Much of the world isn't mapped. This seems odd at first, but it basically comes down to a question of cash, and a large chunk of the world doesn't have enough of it. Maps are important, and when big charities like the Red Cross, or Médecins Sans Frontières try to respond to crises, or run public health projects, the lack of mapping is a serious problem. This is why the Missing Maps project came into existence. It's a volunteer project with the goal of putting the world's most vulnerable people on the map. In more concrete terms, volunteers spend time pouring over satellite imagery, tracing over things like roads and buildings (you can learn more here), and this data's then available for anyone to use. This is a time-consuming process, and much of the world is pretty empty (you don't see many buildings in the rainforest, or the desert). The MapSwipe app was created to help accelerate the mapping process, by pre-filtering the tiles. MapSwipe users scroll through bits of satellite imagery (in a mobile app), and identify images with buildings and other features in (depending on the project). Once this data has been gathered it means that the mapping volunteers can maximize their productivity, by going straight to the tiles that need mapping and not waste their time pouring over large expanses of forest (say).

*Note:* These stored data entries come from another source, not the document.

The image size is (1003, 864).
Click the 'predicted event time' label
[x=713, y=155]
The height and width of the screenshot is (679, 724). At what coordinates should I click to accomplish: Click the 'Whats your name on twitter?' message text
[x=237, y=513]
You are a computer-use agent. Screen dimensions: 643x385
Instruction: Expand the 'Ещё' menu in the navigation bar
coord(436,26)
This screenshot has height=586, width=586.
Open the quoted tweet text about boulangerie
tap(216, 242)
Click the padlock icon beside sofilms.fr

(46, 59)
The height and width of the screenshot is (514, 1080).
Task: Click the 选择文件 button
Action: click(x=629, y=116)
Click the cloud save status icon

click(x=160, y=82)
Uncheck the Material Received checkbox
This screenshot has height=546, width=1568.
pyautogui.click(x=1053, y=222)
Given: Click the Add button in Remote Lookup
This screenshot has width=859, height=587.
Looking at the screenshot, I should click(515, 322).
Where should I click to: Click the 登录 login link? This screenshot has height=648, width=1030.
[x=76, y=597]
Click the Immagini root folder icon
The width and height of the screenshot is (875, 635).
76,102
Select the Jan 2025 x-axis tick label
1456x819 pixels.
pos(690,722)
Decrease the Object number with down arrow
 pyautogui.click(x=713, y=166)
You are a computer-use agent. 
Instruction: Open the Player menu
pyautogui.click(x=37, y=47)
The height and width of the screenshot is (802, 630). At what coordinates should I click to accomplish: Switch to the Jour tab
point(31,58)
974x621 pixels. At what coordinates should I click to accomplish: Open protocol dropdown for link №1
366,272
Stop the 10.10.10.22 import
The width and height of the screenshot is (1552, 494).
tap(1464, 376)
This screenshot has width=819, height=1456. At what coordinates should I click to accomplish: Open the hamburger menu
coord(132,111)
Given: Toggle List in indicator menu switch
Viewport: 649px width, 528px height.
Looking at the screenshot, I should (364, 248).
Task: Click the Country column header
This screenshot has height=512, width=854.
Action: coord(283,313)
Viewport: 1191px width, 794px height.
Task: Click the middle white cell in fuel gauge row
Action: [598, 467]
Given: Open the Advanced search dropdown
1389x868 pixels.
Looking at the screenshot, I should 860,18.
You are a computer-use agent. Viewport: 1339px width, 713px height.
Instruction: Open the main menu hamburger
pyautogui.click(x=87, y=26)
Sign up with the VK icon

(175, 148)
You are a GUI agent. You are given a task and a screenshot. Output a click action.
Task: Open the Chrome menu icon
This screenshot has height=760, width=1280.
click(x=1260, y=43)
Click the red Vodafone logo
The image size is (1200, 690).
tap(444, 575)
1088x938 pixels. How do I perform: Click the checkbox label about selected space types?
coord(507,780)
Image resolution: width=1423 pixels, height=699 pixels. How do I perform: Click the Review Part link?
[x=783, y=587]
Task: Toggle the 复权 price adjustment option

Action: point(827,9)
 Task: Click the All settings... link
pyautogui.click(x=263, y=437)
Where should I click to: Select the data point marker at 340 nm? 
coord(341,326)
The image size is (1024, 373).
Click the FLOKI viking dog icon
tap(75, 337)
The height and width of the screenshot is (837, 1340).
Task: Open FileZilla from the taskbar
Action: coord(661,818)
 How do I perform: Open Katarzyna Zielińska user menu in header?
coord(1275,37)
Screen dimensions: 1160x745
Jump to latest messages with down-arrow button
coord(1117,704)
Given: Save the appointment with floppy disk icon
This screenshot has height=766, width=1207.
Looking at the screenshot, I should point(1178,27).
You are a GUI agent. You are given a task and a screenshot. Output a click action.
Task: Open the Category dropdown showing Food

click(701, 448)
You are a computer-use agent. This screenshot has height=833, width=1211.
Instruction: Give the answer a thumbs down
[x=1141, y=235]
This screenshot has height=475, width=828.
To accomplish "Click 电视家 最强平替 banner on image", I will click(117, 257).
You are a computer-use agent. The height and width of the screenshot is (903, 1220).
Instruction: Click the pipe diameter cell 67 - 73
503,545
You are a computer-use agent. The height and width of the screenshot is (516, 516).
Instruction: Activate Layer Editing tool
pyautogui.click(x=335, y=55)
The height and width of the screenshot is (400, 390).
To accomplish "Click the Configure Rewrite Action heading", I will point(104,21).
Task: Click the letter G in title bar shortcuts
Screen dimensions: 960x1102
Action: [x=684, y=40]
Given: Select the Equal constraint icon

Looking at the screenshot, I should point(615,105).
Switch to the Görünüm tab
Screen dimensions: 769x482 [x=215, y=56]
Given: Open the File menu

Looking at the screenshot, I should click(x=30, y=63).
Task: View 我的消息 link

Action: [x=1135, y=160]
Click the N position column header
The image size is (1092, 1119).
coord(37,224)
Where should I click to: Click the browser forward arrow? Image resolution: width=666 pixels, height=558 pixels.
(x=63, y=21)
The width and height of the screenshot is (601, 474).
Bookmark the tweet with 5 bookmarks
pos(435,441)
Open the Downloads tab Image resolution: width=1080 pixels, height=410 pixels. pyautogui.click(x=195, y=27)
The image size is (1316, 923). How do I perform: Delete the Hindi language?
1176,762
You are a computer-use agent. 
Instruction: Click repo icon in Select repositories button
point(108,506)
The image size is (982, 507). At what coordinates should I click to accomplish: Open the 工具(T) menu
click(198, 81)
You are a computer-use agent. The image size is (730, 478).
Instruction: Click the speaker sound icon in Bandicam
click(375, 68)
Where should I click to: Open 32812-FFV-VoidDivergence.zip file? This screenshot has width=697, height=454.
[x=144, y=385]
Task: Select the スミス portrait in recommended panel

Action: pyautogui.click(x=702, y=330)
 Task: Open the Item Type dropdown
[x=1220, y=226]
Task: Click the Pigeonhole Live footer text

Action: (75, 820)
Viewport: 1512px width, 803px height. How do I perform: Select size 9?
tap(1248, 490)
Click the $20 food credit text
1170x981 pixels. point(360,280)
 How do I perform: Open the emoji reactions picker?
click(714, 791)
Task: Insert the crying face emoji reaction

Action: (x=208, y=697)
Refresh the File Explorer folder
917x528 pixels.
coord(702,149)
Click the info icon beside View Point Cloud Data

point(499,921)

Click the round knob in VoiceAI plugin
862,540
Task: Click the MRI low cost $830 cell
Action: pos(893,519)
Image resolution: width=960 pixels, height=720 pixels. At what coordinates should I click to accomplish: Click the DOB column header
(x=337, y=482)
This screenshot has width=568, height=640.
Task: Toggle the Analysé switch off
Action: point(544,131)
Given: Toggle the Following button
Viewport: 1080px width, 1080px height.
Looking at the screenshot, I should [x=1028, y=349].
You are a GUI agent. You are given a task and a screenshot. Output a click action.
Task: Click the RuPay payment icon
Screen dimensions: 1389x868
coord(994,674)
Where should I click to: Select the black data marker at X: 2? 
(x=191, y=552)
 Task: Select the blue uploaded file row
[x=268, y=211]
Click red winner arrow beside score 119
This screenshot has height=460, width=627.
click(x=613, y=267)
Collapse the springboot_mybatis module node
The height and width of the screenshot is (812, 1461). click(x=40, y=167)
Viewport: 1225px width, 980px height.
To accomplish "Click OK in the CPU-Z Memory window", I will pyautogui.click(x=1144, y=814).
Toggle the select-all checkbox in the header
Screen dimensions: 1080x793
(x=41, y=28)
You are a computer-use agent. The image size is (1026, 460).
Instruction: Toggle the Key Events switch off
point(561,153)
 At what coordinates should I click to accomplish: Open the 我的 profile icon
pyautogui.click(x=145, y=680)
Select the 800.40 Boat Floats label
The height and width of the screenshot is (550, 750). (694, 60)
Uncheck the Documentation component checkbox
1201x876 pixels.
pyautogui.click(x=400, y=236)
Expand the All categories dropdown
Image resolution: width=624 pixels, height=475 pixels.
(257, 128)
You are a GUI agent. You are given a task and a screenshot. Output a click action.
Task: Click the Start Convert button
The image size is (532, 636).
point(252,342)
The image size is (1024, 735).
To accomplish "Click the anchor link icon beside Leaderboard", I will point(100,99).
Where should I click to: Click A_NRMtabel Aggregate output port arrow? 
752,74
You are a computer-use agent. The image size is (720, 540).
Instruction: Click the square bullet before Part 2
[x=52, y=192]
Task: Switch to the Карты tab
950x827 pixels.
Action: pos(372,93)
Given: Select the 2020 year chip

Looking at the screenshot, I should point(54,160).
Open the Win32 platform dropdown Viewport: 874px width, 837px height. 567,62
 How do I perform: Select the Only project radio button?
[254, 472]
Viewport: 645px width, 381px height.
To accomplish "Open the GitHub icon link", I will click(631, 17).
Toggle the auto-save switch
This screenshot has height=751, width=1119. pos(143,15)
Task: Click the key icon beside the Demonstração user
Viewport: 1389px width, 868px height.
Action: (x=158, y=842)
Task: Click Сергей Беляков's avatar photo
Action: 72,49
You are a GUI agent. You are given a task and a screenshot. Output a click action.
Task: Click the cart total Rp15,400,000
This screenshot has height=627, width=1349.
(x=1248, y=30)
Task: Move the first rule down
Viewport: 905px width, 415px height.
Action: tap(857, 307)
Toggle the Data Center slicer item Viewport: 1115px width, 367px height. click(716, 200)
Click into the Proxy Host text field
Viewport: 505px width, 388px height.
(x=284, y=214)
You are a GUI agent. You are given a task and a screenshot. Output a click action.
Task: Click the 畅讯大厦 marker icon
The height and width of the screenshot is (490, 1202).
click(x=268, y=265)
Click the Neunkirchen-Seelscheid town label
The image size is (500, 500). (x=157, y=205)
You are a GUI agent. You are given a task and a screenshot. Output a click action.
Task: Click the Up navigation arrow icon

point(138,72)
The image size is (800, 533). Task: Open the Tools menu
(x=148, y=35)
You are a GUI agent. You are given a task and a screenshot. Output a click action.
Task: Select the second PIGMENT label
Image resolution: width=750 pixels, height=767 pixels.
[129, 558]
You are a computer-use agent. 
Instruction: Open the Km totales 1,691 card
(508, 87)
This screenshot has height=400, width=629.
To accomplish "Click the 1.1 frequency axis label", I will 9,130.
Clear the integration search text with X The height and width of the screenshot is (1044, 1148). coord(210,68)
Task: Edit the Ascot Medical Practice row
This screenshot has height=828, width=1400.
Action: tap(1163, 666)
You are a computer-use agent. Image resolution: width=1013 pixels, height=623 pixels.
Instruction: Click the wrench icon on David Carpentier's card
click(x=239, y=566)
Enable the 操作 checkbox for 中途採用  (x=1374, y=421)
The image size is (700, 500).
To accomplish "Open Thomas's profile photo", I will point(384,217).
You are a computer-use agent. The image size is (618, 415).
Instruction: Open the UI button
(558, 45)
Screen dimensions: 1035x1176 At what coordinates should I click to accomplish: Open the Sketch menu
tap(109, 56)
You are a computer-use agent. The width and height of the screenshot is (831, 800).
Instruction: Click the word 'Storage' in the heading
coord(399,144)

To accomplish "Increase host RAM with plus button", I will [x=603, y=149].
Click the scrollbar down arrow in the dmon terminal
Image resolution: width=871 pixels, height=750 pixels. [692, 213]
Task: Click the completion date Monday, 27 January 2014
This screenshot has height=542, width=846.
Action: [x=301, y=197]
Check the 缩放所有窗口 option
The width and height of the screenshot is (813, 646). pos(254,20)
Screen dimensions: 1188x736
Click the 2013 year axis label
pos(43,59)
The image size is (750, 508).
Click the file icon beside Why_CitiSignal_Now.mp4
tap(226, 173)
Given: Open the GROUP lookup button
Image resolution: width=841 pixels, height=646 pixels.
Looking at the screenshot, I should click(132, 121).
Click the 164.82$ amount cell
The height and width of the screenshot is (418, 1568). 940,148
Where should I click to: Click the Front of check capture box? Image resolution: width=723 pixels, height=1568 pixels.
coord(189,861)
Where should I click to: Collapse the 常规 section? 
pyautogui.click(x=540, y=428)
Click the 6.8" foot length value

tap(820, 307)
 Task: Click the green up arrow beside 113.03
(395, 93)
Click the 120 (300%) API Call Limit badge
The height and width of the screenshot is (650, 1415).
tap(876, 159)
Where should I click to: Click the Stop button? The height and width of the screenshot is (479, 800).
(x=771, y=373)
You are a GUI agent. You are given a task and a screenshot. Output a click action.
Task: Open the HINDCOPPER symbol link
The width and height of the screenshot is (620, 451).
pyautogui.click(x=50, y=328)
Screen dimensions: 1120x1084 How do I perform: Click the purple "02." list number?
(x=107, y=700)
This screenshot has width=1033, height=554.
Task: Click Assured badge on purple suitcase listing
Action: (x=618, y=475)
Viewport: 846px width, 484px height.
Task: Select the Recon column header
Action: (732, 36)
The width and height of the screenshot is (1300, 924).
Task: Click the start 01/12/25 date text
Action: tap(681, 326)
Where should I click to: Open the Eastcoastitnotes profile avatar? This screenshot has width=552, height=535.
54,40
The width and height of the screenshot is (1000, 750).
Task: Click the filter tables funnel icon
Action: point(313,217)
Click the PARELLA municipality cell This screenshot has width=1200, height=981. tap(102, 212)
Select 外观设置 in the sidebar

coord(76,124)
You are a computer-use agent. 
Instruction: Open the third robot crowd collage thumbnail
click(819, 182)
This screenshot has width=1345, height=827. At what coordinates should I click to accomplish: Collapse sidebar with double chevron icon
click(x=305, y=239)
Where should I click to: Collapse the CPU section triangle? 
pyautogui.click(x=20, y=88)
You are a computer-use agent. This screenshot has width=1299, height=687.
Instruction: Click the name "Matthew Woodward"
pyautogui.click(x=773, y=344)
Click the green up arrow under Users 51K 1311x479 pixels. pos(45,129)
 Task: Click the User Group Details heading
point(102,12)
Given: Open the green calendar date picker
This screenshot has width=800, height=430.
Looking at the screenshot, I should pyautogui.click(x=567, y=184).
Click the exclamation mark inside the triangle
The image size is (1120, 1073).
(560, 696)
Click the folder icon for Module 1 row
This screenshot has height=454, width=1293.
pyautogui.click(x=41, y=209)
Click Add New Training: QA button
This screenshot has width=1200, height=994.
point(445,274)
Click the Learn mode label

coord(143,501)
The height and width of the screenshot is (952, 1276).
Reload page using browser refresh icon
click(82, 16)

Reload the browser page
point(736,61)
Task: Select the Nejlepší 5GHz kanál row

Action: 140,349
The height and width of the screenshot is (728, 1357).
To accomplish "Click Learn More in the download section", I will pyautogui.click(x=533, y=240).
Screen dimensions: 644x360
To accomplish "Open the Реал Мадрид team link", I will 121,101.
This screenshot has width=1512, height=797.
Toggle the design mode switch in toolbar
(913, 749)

When I first heard about this, I thought that it sounded like a machine learning problem. I'm not necessarily looking to automate MapSwipe - that might well be quite hard. A good chunk of the tiles in a MapSwipe problem are pretty easy to identify though, and it makes sense for humans to be principally involved in the more difficult ones. A good ML solution could also be used to partially verify the output of the human mappers - it might help notice missing buildings or roads for example. It's also a useful exercise in trying to solve the eventual MissingMaps problem - generating maps straight from the raw satellite imagery. Before we continue, we need to properly define the MapSwipe problem. MapSwipe is a classification problem - users classify a single tile of satellite imagery as either:
| Example | Class |
|---|---|
| Bad Imagery means that something on the ground can't be seen. This is often because of cloud cover obstructing the satellite's view, or sometimes because something seems to be broken with the satellite. | |
| Built imagery means that there are buildings in view. | |
| Empty imagery contains no buildings. |
To make life a little easier, I chose to only consider the projects that are solely focussed on finding buildings (roads can be tackled another day).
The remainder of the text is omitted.